Below we preview some of the key issues the Supreme Court will be exploring and consider the potential implications for employers.
What is a Gender Recognition Certificate?
When someone changes their legal gender, they receive a GRC. A GRC allows someone to update their birth and marriage certificate/s, and have their "acquired" gender recorded on their death certificate. Once someone has a GRC, their legal sex becomes "for all purposes" the gender now recognised on the GRC. This means that, if someone has received a GRC which recognises them as a male, the person's sex "becomes that of a man". There are some exceptions to this rule, such as in the context of sports.
What's happened so far?
In 2018, a new law in Scotland set targets to increase the proportion of women on public boards. The law originally defined "women" as including people with the protected characteristic of "gender reassignment". This characteristic is broadly defined and applies to people who are proposing to undergo, are undergoing or have undergone a process of gender transition, and it doesn't require someone to have a GRC.

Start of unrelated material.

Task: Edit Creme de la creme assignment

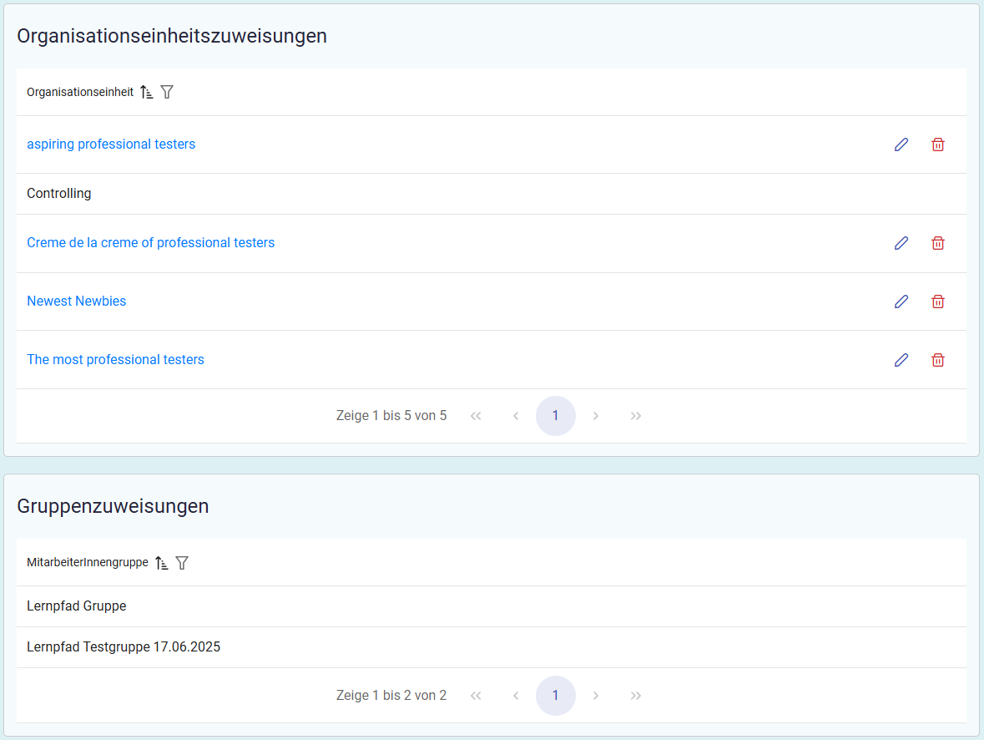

In 2022, it was held that this definition was unlawful because it concerned an issue that fell outside of the Scottish Parliament's competence, namely the definition and scope of a protected characteristic under the Equality Act.
Following that decision, new statutory guidance was introduced which says that "woman" under the new law has the same definition as in the Equality Act. The guidance states that this includes a person who has a GRC which recognises their gender as female, such as a transgender woman.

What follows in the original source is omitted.